Food is an important sensual vehicle used in films.

Did you cringe watching Rocky down raw egg yolks, or Buddy the Elf dousing his spaghetti with maple syrup? If you’re honest, were you left with some form of emotional trauma after watching Miss Trunchbull force poor Bruce to eat that entire chocolate cake? Far from something to flesh out a scene or give characters something to do with idle hands, food is a subtle yet invaluable tool for filmmakers. Food is the medium through which feelings are given a flavour and through which the world of the audience merges with the world on-screen, anchoring even the most fantastic plot in reality.

The power of food to evoke feeling is well known. We all have a dish that takes us back; back to our childhood, a specific time or a specific place. For me, fish pie with ketchup reminds me of my Grandma, and slightly charred chipolatas, mashed potato and Bisto powder gravy instantly makes me think of Dad. Some of our most powerful memories revolve around food, and it’s the same on-screen. When Anton Ego took a bite of Remy’s ratatouille he was transported back to his childhood, his icy heart is melted and the audience can forgive him for being such a snob, and in Gilmore Girls, pop-tarts take Lorelai back in time to her rebellious teenage years. Characters’ personal connections to food injects emotion and humanity into them, allowing the audience to relate and immerse themselves further into their world.
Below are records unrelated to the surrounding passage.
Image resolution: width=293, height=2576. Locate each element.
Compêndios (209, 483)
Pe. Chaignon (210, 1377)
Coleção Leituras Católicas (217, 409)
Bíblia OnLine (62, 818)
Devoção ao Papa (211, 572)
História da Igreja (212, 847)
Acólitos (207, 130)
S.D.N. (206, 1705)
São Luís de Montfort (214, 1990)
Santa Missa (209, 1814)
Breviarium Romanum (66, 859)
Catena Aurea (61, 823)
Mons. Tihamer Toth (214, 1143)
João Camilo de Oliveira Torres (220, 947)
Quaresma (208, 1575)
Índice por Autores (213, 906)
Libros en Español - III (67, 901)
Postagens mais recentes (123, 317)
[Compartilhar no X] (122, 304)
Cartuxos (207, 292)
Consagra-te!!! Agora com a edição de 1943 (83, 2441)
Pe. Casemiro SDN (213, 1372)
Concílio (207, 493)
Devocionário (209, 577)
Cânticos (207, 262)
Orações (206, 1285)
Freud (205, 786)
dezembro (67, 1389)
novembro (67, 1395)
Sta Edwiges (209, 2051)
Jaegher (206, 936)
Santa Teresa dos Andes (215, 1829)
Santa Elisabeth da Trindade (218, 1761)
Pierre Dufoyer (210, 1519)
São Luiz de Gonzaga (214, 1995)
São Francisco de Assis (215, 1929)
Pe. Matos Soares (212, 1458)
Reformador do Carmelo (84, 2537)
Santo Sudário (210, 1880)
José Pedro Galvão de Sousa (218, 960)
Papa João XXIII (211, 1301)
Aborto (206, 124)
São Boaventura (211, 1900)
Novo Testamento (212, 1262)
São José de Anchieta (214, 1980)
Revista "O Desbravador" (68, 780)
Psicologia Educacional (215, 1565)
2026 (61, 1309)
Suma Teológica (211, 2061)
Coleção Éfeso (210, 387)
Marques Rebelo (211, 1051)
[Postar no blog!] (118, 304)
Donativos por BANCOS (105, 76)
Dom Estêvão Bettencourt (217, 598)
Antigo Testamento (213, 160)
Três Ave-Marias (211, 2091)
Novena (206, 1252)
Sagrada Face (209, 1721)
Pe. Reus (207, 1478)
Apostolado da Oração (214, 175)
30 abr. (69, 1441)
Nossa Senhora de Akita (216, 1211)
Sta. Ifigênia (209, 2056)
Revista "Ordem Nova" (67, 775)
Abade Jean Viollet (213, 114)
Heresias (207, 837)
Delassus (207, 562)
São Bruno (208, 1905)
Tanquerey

Aside from the actual substance itself, food has an inherently social aspect to it. The dinner table can be set with tension, intimacy, even loneliness (the trope of a single woman coming home to an empty house, tucking in to a microwave meal is all too familiar). That famous scene in Lady and the Tramp (1955) both pulls on the heart-strings and is testament to the unifying potential of a shared meal. Barry Jenkins’ Moonlight (2016) is genius in the way it exploits food’s emotive potential. After drug-dealer Juan rescues ‘Little’ from bullies at a crackhouse, food is central to the development of their relationship. Juan and his girlfriend, Teresa, nourish Little with huge plates of food, eventually establishing enough trust for him to reveal his name is Chiron. Later in the film Chiron, now a young man, reunites with Kevin, his childhood romance. Again the dinner table becomes a bridge between the characters. Kevin prepares dinner for Chiron, and the cinematography of the cooking scene – shot in slow motion and set to a score – emphasises the love being poured in to the meal. When Chiron is hesitant to share any personal details of his life since they last met, Kevin says, “You know the deal: your ass eat, your ass speak”. Food, as well as an essential of life, becomes a vehicle of meaning, of underlying but intense emotion.

There are innumerable other ways food is used in film. In one of my favourites, The Hundred Foot Journey (2014), food’s centrality to culture is highlighted with the gulf between the two cuisines mirroring the the gulf between the two cultures. In Psycho, Norman watched on as Marion eats alone upon her arrival at Bates Motel, giving the scene an uncomfortable and ambiguous tone, hinting at what’s to come. And, who could forget Quentin Tarantino’s brilliant juxtaposition of aesthetic, nourishing food with intense, destructive violence. Often presented (intentionally) as insignificant, food gives film an emotional, and meaningful, core.